[YOUR GOAL]: The data is to be reproduced in full and without error.
===== PROVIDED MATERIAL
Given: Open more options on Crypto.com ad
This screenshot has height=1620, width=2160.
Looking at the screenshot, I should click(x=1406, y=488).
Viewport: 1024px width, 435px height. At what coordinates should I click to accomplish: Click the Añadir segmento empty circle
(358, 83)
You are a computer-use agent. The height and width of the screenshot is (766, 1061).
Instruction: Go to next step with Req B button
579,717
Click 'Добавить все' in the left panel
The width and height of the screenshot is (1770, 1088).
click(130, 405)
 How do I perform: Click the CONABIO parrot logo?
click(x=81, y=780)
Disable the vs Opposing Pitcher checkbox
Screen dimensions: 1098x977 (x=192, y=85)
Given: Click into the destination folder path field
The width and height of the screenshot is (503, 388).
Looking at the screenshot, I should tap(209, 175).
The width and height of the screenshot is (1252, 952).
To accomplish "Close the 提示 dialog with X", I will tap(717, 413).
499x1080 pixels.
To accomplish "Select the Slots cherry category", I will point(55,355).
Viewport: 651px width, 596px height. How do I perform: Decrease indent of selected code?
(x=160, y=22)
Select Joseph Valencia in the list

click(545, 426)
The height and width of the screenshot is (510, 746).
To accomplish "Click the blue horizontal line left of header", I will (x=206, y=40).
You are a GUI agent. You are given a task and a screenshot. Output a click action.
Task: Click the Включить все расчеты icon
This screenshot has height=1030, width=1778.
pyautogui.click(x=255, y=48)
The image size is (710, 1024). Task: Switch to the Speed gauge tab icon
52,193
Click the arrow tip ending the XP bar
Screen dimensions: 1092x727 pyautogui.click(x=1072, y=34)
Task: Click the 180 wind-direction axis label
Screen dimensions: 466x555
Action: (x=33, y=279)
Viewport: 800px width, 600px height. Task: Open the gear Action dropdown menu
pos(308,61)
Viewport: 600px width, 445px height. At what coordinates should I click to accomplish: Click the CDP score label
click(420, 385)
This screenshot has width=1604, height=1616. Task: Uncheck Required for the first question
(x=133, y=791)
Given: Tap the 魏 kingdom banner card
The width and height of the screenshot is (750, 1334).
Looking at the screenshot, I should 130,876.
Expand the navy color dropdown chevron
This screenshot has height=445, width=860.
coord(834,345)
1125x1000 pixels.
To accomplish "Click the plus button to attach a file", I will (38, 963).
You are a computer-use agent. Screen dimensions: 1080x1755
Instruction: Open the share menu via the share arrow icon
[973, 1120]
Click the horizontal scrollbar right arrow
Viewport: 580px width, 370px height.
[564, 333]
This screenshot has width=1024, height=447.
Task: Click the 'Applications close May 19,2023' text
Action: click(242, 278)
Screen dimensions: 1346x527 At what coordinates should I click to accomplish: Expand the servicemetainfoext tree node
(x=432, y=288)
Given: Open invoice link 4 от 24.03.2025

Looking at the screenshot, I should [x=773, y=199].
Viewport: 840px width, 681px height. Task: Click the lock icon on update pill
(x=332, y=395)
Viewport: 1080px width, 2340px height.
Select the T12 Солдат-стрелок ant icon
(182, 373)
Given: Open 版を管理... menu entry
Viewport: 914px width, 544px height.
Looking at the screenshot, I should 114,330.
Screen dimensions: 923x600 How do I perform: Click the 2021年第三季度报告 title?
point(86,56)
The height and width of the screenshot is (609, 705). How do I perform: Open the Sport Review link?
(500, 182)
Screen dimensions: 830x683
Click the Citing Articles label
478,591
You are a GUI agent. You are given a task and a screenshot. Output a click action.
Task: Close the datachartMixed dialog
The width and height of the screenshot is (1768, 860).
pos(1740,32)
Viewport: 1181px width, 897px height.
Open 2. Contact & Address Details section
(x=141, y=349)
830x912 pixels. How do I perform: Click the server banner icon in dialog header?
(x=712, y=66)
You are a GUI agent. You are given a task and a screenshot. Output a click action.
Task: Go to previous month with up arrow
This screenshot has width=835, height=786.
==========
[TASK RESULT]:
Given: Open more options on Crypto.com ad
This screenshot has height=1620, width=2160.
Looking at the screenshot, I should click(x=1406, y=488).
Viewport: 1024px width, 435px height. At what coordinates should I click to accomplish: Click the Añadir segmento empty circle
(358, 83)
You are a computer-use agent. The height and width of the screenshot is (766, 1061).
Instruction: Go to next step with Req B button
579,717
Click 'Добавить все' in the left panel
The width and height of the screenshot is (1770, 1088).
click(130, 405)
 How do I perform: Click the CONABIO parrot logo?
click(x=81, y=780)
Disable the vs Opposing Pitcher checkbox
Screen dimensions: 1098x977 (x=192, y=85)
Given: Click into the destination folder path field
The width and height of the screenshot is (503, 388).
Looking at the screenshot, I should tap(209, 175).
The width and height of the screenshot is (1252, 952).
To accomplish "Close the 提示 dialog with X", I will tap(717, 413).
499x1080 pixels.
To accomplish "Select the Slots cherry category", I will point(55,355).
Viewport: 651px width, 596px height. How do I perform: Decrease indent of selected code?
(x=160, y=22)
Select Joseph Valencia in the list

click(545, 426)
The height and width of the screenshot is (510, 746).
To accomplish "Click the blue horizontal line left of header", I will (x=206, y=40).
You are a GUI agent. You are given a task and a screenshot. Output a click action.
Task: Click the Включить все расчеты icon
This screenshot has height=1030, width=1778.
pyautogui.click(x=255, y=48)
The image size is (710, 1024). Task: Switch to the Speed gauge tab icon
52,193
Click the arrow tip ending the XP bar
Screen dimensions: 1092x727 pyautogui.click(x=1072, y=34)
Task: Click the 180 wind-direction axis label
Screen dimensions: 466x555
Action: (x=33, y=279)
Viewport: 800px width, 600px height. Task: Open the gear Action dropdown menu
pos(308,61)
Viewport: 600px width, 445px height. At what coordinates should I click to accomplish: Click the CDP score label
click(420, 385)
This screenshot has width=1604, height=1616. Task: Uncheck Required for the first question
(x=133, y=791)
Given: Tap the 魏 kingdom banner card
The width and height of the screenshot is (750, 1334).
Looking at the screenshot, I should 130,876.
Expand the navy color dropdown chevron
This screenshot has height=445, width=860.
coord(834,345)
1125x1000 pixels.
To accomplish "Click the plus button to attach a file", I will (38, 963).
You are a computer-use agent. Screen dimensions: 1080x1755
Instruction: Open the share menu via the share arrow icon
[973, 1120]
Click the horizontal scrollbar right arrow
Viewport: 580px width, 370px height.
[564, 333]
This screenshot has width=1024, height=447.
Task: Click the 'Applications close May 19,2023' text
Action: click(242, 278)
Screen dimensions: 1346x527 At what coordinates should I click to accomplish: Expand the servicemetainfoext tree node
(x=432, y=288)
Given: Open invoice link 4 от 24.03.2025

Looking at the screenshot, I should [x=773, y=199].
Viewport: 840px width, 681px height. Task: Click the lock icon on update pill
(x=332, y=395)
Viewport: 1080px width, 2340px height.
Select the T12 Солдат-стрелок ant icon
(182, 373)
Given: Open 版を管理... menu entry
Viewport: 914px width, 544px height.
Looking at the screenshot, I should 114,330.
Screen dimensions: 923x600 How do I perform: Click the 2021年第三季度报告 title?
point(86,56)
The height and width of the screenshot is (609, 705). How do I perform: Open the Sport Review link?
(500, 182)
Screen dimensions: 830x683
Click the Citing Articles label
478,591
You are a GUI agent. You are given a task and a screenshot. Output a click action.
Task: Close the datachartMixed dialog
The width and height of the screenshot is (1768, 860).
pos(1740,32)
Viewport: 1181px width, 897px height.
Open 2. Contact & Address Details section
(x=141, y=349)
830x912 pixels. How do I perform: Click the server banner icon in dialog header?
(x=712, y=66)
You are a GUI agent. You are given a task and a screenshot. Output a click action.
Task: Go to previous month with up arrow
This screenshot has width=835, height=786.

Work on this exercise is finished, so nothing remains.